While this happened, I didn't manage to fix up my new bicycle, and I managed to go through the worst part of winter underground. Hopefully I'll start riding it again next week, as this has been the longest period of time with me not riding bicycles at all in the last 9 years and you end up missing it.

Mon, 03 Jan 2005

Freeciv packages available

Following up to my previous post, last night I finished doing the Freeciv 2.0 packages for Debian. They are available in my temporary repository:

deb http://people.debian.org/~jordi/debian ./

My first tests unvelied a totally reworked and very much improved UI in the GTK client, which I hope everyone will like (everytime there's a change in the Freeciv client, there's a few users that send a few bug reports about them wanting an option to go back to the previous behaviour...), and there's a few obvious changes in the game, too.

The most noticeable was the introduction of the "Worker" unit, which apparently is a mix of Engineer and Settler, and thir areas of influence drawn in the map. People will also enjoy the fact that most of the popup windows have gone, and have been replaced by a tabbed interface similar to current browsers.

The packages won't be uploaded to Debian officially yet. I want to find out how far away the final release is.

My latest post also triggered a few comments and mails. Johan sent me a nice pic about the funny things that can happen in a Freeciv game. :)

Other plans for Freeciv in Debian include the upload of new tilesets, at last, and sorting out the licensing doubts over freeciv-sound-standard, so people can use a sound pack easily.

I'm still playing too much MAME.

Sun, 02 Jan 2005

Videogame player ethics

I have been wasting a few good hours tonight playing Street Fighter Alpha 3 under MAME while others re-edit the Tetrinet addiction that hit Debian a few years ago already. But this is completely offtopic.

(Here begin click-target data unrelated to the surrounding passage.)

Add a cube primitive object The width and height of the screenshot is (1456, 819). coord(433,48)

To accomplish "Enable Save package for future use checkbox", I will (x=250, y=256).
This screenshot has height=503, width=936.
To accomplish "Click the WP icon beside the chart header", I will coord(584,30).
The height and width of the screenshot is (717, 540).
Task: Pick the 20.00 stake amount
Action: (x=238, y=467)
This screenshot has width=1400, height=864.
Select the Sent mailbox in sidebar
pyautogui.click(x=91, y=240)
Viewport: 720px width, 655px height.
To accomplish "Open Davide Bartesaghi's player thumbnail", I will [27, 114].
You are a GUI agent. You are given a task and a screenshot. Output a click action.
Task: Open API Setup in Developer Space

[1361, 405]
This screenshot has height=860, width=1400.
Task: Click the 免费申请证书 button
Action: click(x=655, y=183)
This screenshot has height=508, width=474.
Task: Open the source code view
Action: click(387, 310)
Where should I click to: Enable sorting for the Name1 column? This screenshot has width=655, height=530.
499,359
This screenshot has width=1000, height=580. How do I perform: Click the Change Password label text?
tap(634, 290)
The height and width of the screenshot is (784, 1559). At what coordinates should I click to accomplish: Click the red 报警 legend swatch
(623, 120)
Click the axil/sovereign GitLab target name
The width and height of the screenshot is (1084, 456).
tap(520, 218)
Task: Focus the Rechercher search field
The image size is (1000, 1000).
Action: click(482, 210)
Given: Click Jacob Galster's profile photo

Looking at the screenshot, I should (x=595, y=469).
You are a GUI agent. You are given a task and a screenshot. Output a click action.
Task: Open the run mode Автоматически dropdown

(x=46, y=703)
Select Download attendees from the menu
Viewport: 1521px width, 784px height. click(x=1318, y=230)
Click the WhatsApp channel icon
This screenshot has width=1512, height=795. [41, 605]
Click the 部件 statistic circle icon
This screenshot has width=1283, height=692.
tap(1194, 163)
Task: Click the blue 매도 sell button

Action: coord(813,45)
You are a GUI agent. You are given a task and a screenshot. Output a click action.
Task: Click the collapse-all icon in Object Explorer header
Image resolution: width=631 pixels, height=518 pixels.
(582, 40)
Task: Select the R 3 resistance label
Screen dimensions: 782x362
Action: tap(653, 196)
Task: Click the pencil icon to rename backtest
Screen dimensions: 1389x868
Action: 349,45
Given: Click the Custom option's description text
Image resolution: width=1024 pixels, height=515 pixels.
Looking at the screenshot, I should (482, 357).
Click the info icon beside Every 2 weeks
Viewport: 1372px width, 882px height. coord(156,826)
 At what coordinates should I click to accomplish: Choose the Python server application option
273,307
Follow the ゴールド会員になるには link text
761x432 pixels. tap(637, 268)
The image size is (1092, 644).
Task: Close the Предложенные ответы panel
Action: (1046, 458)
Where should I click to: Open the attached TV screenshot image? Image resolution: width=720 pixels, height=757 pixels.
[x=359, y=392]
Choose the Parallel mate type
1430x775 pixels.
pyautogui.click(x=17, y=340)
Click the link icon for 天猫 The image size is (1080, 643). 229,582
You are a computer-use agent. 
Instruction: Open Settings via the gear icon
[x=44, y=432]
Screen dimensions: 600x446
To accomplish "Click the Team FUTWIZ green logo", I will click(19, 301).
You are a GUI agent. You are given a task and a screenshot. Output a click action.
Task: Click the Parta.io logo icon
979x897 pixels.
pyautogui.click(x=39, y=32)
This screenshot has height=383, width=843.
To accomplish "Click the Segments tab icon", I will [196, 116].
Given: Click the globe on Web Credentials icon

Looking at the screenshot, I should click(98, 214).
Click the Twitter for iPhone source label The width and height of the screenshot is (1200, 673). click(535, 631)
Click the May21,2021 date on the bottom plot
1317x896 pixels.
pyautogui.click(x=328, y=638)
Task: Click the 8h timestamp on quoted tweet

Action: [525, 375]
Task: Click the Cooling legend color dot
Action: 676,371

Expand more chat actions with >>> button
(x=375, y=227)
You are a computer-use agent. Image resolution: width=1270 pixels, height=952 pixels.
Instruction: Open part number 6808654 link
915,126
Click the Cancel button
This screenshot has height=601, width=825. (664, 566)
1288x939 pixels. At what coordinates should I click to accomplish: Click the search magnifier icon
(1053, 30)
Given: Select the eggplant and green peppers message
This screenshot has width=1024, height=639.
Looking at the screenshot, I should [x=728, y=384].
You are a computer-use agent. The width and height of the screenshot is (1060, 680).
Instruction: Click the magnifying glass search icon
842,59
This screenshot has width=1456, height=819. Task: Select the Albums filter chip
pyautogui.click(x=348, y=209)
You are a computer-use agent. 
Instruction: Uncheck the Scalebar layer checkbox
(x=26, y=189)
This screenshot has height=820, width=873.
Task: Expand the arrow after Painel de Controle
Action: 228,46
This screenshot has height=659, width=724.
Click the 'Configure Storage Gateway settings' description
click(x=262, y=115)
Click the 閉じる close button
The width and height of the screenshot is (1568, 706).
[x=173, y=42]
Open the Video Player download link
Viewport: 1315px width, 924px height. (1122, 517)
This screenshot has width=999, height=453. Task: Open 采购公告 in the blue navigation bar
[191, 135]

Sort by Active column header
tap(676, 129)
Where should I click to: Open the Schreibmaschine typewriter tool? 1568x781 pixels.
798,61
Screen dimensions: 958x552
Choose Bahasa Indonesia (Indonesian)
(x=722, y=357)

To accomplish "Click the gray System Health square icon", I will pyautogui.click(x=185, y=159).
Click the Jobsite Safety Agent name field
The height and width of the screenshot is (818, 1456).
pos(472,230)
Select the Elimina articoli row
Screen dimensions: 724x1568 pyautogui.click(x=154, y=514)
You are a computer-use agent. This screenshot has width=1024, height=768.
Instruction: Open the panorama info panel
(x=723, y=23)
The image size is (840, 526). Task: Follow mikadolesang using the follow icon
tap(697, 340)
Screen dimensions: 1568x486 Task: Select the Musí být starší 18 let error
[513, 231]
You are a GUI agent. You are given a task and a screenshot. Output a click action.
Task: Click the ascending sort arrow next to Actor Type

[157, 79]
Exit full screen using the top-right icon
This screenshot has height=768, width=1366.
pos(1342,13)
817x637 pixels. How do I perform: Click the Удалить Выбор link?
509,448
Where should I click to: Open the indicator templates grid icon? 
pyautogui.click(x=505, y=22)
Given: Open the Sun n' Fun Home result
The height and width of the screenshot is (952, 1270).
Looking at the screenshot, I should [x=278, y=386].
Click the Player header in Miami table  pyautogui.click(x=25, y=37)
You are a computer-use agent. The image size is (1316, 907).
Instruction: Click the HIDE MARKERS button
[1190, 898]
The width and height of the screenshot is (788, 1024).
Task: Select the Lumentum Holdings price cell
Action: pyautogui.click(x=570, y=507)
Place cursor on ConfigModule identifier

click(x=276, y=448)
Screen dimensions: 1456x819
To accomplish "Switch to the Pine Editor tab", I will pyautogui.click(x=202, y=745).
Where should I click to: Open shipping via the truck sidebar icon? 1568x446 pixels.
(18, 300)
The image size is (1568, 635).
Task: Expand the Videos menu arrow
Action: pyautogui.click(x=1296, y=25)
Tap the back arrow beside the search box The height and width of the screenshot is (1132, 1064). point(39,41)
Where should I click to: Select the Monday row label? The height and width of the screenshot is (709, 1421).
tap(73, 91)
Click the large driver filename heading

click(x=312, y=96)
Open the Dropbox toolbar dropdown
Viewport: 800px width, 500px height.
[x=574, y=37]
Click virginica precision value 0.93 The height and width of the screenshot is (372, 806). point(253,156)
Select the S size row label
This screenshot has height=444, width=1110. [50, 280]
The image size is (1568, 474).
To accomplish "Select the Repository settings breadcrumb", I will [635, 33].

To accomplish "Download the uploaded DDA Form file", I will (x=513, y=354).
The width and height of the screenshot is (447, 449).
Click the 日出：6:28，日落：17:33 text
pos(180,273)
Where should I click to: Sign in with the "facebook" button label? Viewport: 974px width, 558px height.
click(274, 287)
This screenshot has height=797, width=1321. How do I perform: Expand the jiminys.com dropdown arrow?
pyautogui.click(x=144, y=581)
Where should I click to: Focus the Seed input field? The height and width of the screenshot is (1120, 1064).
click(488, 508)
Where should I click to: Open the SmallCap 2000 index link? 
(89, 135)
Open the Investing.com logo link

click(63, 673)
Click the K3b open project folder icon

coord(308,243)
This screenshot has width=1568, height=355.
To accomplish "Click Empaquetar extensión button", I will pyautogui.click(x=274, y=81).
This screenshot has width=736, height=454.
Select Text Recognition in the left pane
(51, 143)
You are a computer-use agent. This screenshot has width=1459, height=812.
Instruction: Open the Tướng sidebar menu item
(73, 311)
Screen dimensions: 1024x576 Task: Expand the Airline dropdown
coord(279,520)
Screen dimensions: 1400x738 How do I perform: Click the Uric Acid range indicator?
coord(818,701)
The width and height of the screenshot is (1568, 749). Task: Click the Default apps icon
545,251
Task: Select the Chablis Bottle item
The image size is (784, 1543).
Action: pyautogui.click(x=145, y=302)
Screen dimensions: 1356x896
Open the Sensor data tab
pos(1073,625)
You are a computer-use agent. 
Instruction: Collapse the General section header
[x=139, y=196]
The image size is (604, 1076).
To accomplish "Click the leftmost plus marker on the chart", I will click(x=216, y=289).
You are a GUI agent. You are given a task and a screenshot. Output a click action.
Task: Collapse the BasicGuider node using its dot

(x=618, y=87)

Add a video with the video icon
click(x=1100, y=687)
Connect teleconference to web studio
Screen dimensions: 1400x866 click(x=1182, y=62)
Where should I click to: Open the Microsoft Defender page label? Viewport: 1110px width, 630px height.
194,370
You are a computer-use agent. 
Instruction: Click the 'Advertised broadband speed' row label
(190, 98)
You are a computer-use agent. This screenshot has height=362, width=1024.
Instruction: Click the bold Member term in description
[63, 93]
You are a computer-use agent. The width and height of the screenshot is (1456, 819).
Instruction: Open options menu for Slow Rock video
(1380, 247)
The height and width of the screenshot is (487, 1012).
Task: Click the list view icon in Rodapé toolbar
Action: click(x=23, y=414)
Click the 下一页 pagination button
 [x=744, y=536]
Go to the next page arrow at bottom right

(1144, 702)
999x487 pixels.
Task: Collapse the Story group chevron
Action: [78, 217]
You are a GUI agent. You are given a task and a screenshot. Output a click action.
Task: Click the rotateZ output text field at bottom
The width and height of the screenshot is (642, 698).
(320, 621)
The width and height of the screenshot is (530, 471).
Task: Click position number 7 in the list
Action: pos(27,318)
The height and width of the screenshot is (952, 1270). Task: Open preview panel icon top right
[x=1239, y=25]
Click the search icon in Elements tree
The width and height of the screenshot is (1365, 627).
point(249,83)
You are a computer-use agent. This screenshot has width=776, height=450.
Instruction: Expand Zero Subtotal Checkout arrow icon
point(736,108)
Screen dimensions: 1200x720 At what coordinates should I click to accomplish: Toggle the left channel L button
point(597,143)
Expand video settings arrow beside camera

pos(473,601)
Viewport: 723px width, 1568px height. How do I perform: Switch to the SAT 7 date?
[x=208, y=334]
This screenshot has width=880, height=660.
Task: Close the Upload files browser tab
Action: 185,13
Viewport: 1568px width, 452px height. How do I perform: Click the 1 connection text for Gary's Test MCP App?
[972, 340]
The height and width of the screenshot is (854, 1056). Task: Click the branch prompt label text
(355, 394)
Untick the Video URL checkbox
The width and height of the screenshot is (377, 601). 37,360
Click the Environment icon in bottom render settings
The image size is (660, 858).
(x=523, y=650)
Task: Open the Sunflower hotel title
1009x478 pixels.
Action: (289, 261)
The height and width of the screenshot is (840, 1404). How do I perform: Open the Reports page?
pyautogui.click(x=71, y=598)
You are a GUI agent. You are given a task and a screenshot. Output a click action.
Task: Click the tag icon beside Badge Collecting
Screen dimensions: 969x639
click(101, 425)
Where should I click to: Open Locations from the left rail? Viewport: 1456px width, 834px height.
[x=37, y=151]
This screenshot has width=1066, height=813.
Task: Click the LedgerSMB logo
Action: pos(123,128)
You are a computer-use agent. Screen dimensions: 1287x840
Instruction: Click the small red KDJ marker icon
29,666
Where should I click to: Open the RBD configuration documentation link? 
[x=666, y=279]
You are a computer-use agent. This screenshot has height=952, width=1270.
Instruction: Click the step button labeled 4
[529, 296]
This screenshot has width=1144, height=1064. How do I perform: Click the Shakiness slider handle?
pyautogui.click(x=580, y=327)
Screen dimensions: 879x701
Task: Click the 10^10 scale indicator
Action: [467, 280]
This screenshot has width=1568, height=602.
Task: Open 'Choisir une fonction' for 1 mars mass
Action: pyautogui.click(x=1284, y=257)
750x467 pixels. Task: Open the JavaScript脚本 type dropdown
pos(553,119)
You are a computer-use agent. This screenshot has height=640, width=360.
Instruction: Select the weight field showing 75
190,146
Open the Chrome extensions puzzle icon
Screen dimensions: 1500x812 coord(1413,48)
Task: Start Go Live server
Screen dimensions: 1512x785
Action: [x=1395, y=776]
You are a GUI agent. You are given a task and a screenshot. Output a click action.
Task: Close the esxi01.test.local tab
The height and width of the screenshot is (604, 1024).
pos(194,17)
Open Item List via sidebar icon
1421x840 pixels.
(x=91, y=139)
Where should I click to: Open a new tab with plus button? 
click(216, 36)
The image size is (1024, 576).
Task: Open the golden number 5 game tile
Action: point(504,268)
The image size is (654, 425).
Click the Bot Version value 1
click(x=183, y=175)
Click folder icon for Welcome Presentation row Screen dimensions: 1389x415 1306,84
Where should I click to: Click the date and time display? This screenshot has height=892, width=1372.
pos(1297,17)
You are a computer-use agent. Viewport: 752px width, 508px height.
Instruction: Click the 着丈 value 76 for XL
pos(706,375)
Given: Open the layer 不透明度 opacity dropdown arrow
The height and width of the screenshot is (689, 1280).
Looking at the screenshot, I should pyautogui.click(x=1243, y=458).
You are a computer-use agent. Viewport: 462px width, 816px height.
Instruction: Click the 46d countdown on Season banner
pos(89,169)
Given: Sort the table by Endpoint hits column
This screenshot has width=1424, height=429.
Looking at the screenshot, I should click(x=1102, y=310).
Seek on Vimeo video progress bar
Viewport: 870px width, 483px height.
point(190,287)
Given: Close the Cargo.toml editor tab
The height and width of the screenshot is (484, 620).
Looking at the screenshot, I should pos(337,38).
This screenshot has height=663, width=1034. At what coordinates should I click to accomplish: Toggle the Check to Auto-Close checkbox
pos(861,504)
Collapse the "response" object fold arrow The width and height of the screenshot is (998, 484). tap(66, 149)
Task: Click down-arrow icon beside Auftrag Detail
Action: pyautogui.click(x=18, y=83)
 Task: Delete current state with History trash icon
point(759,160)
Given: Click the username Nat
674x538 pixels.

A few minutes ago I was working on packaging Freeciv 2.0beta6 for Debian and realised I have refused to do a few things while playing due to ethical issues.

Freeciv is a free clone of the good and famous DOS "Civilization II" game, for UNIX and Windows. The player starts with a small civilisation and the goal of the game is to either defeat all the enemy civilisations or launching a spaceship that reaches Alpha Centauri before any other civilisation. You do this through population and military growth, and technology advances.

At some point of the game, you discover Nuclear Fission, and soon enough your people develops a nuclear bomb. Using a nuclear bomb against another civilisation has a few effects:

Well, it's a game and all, but until now, I have not been able to use the bomb against my enemies, human or computer-controlled. I haven't been able because "it is not right", and I think if I did, I would just quit the game and start a new one. This sense of not being a total asshole while playing Freeciv has also got me to invest more researchers into developing recycling technologies to keep my contamination levels low and not contribute to global warming instead of trying to discover new, more powerful war devices that would help me not being crushed by nearby civilisations.